Entries on locating words and elements
════════════════════

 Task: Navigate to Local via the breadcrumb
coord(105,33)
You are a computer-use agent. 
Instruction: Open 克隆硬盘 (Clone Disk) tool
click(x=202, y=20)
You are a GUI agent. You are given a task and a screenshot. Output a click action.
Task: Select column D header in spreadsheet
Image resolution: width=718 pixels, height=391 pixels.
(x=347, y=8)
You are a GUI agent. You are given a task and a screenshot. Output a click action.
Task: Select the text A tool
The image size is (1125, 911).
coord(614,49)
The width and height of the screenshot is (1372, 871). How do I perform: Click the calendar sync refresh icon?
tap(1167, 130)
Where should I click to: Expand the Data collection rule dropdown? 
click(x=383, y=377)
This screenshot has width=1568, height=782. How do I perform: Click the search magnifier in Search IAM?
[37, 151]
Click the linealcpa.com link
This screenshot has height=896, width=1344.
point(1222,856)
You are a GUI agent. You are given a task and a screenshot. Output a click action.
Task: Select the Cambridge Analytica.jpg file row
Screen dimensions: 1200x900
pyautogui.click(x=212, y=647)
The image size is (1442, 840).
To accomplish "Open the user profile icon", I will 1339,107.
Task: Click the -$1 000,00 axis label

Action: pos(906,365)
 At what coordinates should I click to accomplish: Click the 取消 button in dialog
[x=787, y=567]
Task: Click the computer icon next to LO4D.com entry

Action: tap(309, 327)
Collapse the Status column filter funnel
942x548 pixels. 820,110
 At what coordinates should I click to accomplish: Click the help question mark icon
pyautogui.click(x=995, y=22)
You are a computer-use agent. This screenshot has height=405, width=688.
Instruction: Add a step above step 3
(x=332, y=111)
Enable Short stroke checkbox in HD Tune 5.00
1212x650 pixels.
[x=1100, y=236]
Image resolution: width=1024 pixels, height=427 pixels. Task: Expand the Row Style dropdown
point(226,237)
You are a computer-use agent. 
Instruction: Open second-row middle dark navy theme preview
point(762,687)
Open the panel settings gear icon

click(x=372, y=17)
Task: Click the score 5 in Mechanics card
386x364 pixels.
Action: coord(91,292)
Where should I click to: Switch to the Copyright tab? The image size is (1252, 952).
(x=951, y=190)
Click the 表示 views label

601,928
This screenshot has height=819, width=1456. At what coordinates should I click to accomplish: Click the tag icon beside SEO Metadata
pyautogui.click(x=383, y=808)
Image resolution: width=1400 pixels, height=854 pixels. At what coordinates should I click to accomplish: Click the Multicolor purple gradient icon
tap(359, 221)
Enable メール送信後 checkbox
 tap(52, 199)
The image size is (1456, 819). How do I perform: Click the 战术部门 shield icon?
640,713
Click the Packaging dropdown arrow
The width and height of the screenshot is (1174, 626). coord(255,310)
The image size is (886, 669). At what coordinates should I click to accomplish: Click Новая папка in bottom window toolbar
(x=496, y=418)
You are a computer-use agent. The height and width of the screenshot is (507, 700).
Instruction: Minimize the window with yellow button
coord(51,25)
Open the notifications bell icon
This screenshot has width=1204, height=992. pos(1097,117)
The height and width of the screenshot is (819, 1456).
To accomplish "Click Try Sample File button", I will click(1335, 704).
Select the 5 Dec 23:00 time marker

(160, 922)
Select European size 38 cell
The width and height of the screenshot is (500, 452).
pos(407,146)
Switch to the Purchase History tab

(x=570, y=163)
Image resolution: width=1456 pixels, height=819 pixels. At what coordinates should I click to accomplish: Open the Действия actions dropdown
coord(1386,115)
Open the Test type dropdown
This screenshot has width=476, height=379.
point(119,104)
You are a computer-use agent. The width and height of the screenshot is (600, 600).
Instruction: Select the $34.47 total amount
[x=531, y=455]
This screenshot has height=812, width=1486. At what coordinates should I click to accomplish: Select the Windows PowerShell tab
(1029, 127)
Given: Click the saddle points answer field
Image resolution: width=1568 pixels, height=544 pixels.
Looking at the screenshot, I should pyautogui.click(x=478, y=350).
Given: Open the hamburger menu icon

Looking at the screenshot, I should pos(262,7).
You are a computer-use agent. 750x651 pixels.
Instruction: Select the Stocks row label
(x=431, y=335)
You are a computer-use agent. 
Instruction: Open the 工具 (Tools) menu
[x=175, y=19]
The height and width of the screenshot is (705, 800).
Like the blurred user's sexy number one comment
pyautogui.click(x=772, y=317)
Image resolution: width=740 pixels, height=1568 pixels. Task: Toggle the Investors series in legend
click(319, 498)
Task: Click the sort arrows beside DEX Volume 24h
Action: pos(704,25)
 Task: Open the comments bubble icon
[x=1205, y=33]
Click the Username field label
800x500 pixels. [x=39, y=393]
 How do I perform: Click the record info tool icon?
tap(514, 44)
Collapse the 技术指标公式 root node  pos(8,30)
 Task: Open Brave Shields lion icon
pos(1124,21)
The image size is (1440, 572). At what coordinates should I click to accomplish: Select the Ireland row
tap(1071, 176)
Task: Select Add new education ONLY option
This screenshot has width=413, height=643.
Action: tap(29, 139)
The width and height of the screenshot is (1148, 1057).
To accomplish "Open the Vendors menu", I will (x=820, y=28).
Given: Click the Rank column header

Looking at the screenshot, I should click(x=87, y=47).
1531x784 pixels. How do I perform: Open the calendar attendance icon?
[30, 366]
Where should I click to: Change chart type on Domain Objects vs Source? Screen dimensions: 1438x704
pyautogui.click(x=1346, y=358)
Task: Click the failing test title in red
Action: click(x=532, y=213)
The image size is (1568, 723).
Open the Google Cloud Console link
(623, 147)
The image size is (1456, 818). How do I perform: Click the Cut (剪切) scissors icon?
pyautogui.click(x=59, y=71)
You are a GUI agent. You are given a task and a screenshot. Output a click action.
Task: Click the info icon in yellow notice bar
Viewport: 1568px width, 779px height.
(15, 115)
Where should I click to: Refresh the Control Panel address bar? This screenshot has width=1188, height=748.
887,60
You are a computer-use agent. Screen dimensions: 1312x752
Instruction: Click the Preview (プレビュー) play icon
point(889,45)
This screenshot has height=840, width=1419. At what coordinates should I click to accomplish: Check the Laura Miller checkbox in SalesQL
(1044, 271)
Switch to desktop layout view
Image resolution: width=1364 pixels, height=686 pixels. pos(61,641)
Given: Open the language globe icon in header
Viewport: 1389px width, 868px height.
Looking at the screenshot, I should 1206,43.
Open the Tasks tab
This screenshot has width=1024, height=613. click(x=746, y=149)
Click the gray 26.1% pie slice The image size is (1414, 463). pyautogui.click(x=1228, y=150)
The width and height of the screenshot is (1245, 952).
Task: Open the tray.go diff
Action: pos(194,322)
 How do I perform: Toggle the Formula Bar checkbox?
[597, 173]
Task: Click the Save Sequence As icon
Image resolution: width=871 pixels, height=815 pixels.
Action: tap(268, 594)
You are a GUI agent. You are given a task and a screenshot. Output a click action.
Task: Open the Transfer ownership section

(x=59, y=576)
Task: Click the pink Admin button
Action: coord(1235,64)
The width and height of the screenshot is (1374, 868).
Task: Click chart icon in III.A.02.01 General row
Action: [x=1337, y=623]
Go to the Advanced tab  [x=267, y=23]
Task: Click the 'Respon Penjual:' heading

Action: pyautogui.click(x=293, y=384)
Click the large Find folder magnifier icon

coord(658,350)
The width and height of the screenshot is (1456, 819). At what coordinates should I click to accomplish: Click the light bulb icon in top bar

════════════════════

- WHAT TO WORK ON -
Return all of the data above word for word, keeping every line in its original order with nothing added, dropped, or changed.

- WORKED SOLUTION -
 Task: Navigate to Local via the breadcrumb
coord(105,33)
You are a computer-use agent. 
Instruction: Open 克隆硬盘 (Clone Disk) tool
click(x=202, y=20)
You are a GUI agent. You are given a task and a screenshot. Output a click action.
Task: Select column D header in spreadsheet
Image resolution: width=718 pixels, height=391 pixels.
(x=347, y=8)
You are a GUI agent. You are given a task and a screenshot. Output a click action.
Task: Select the text A tool
The image size is (1125, 911).
coord(614,49)
The width and height of the screenshot is (1372, 871). How do I perform: Click the calendar sync refresh icon?
tap(1167, 130)
Where should I click to: Expand the Data collection rule dropdown? 
click(x=383, y=377)
This screenshot has width=1568, height=782. How do I perform: Click the search magnifier in Search IAM?
[37, 151]
Click the linealcpa.com link
This screenshot has height=896, width=1344.
point(1222,856)
You are a GUI agent. You are given a task and a screenshot. Output a click action.
Task: Select the Cambridge Analytica.jpg file row
Screen dimensions: 1200x900
pyautogui.click(x=212, y=647)
The image size is (1442, 840).
To accomplish "Open the user profile icon", I will 1339,107.
Task: Click the -$1 000,00 axis label

Action: pos(906,365)
 At what coordinates should I click to accomplish: Click the 取消 button in dialog
[x=787, y=567]
Task: Click the computer icon next to LO4D.com entry

Action: tap(309, 327)
Collapse the Status column filter funnel
942x548 pixels. 820,110
 At what coordinates should I click to accomplish: Click the help question mark icon
pyautogui.click(x=995, y=22)
You are a computer-use agent. This screenshot has height=405, width=688.
Instruction: Add a step above step 3
(x=332, y=111)
Enable Short stroke checkbox in HD Tune 5.00
1212x650 pixels.
[x=1100, y=236]
Image resolution: width=1024 pixels, height=427 pixels. Task: Expand the Row Style dropdown
point(226,237)
You are a computer-use agent. 
Instruction: Open second-row middle dark navy theme preview
point(762,687)
Open the panel settings gear icon

click(x=372, y=17)
Task: Click the score 5 in Mechanics card
386x364 pixels.
Action: coord(91,292)
Where should I click to: Switch to the Copyright tab? The image size is (1252, 952).
(x=951, y=190)
Click the 表示 views label

601,928
This screenshot has height=819, width=1456. At what coordinates should I click to accomplish: Click the tag icon beside SEO Metadata
pyautogui.click(x=383, y=808)
Image resolution: width=1400 pixels, height=854 pixels. At what coordinates should I click to accomplish: Click the Multicolor purple gradient icon
tap(359, 221)
Enable メール送信後 checkbox
 tap(52, 199)
The image size is (1456, 819). How do I perform: Click the 战术部门 shield icon?
640,713
Click the Packaging dropdown arrow
The width and height of the screenshot is (1174, 626). coord(255,310)
The image size is (886, 669). At what coordinates should I click to accomplish: Click Новая папка in bottom window toolbar
(x=496, y=418)
You are a computer-use agent. The height and width of the screenshot is (507, 700).
Instruction: Minimize the window with yellow button
coord(51,25)
Open the notifications bell icon
This screenshot has width=1204, height=992. pos(1097,117)
The height and width of the screenshot is (819, 1456).
To accomplish "Click Try Sample File button", I will click(1335, 704).
Select the 5 Dec 23:00 time marker

(160, 922)
Select European size 38 cell
The width and height of the screenshot is (500, 452).
pos(407,146)
Switch to the Purchase History tab

(x=570, y=163)
Image resolution: width=1456 pixels, height=819 pixels. At what coordinates should I click to accomplish: Open the Действия actions dropdown
coord(1386,115)
Open the Test type dropdown
This screenshot has width=476, height=379.
point(119,104)
You are a computer-use agent. The width and height of the screenshot is (600, 600).
Instruction: Select the $34.47 total amount
[x=531, y=455]
This screenshot has height=812, width=1486. At what coordinates should I click to accomplish: Select the Windows PowerShell tab
(1029, 127)
Given: Click the saddle points answer field
Image resolution: width=1568 pixels, height=544 pixels.
Looking at the screenshot, I should pyautogui.click(x=478, y=350).
Given: Open the hamburger menu icon

Looking at the screenshot, I should pos(262,7).
You are a computer-use agent. 750x651 pixels.
Instruction: Select the Stocks row label
(x=431, y=335)
You are a computer-use agent. 
Instruction: Open the 工具 (Tools) menu
[x=175, y=19]
The height and width of the screenshot is (705, 800).
Like the blurred user's sexy number one comment
pyautogui.click(x=772, y=317)
Image resolution: width=740 pixels, height=1568 pixels. Task: Toggle the Investors series in legend
click(319, 498)
Task: Click the sort arrows beside DEX Volume 24h
Action: pos(704,25)
 Task: Open the comments bubble icon
[x=1205, y=33]
Click the Username field label
800x500 pixels. [x=39, y=393]
 How do I perform: Click the record info tool icon?
tap(514, 44)
Collapse the 技术指标公式 root node  pos(8,30)
 Task: Open Brave Shields lion icon
pos(1124,21)
The image size is (1440, 572). At what coordinates should I click to accomplish: Select the Ireland row
tap(1071, 176)
Task: Select Add new education ONLY option
This screenshot has width=413, height=643.
Action: tap(29, 139)
The width and height of the screenshot is (1148, 1057).
To accomplish "Open the Vendors menu", I will (x=820, y=28).
Given: Click the Rank column header

Looking at the screenshot, I should click(x=87, y=47).
1531x784 pixels. How do I perform: Open the calendar attendance icon?
[30, 366]
Where should I click to: Change chart type on Domain Objects vs Source? Screen dimensions: 1438x704
pyautogui.click(x=1346, y=358)
Task: Click the failing test title in red
Action: click(x=532, y=213)
The image size is (1568, 723).
Open the Google Cloud Console link
(623, 147)
The image size is (1456, 818). How do I perform: Click the Cut (剪切) scissors icon?
pyautogui.click(x=59, y=71)
You are a GUI agent. You are given a task and a screenshot. Output a click action.
Task: Click the info icon in yellow notice bar
Viewport: 1568px width, 779px height.
(15, 115)
Where should I click to: Refresh the Control Panel address bar? This screenshot has width=1188, height=748.
887,60
You are a computer-use agent. Screen dimensions: 1312x752
Instruction: Click the Preview (プレビュー) play icon
point(889,45)
This screenshot has height=840, width=1419. At what coordinates should I click to accomplish: Check the Laura Miller checkbox in SalesQL
(1044, 271)
Switch to desktop layout view
Image resolution: width=1364 pixels, height=686 pixels. pos(61,641)
Given: Open the language globe icon in header
Viewport: 1389px width, 868px height.
Looking at the screenshot, I should 1206,43.
Open the Tasks tab
This screenshot has width=1024, height=613. click(x=746, y=149)
Click the gray 26.1% pie slice The image size is (1414, 463). pyautogui.click(x=1228, y=150)
The width and height of the screenshot is (1245, 952).
Task: Open the tray.go diff
Action: pos(194,322)
 How do I perform: Toggle the Formula Bar checkbox?
[597, 173]
Task: Click the Save Sequence As icon
Image resolution: width=871 pixels, height=815 pixels.
Action: tap(268, 594)
You are a GUI agent. You are given a task and a screenshot. Output a click action.
Task: Open the Transfer ownership section

(x=59, y=576)
Task: Click the pink Admin button
Action: coord(1235,64)
The width and height of the screenshot is (1374, 868).
Task: Click chart icon in III.A.02.01 General row
Action: [x=1337, y=623]
Go to the Advanced tab  [x=267, y=23]
Task: Click the 'Respon Penjual:' heading

Action: pyautogui.click(x=293, y=384)
Click the large Find folder magnifier icon

coord(658,350)
The width and height of the screenshot is (1456, 819). At what coordinates should I click to accomplish: Click the light bulb icon in top bar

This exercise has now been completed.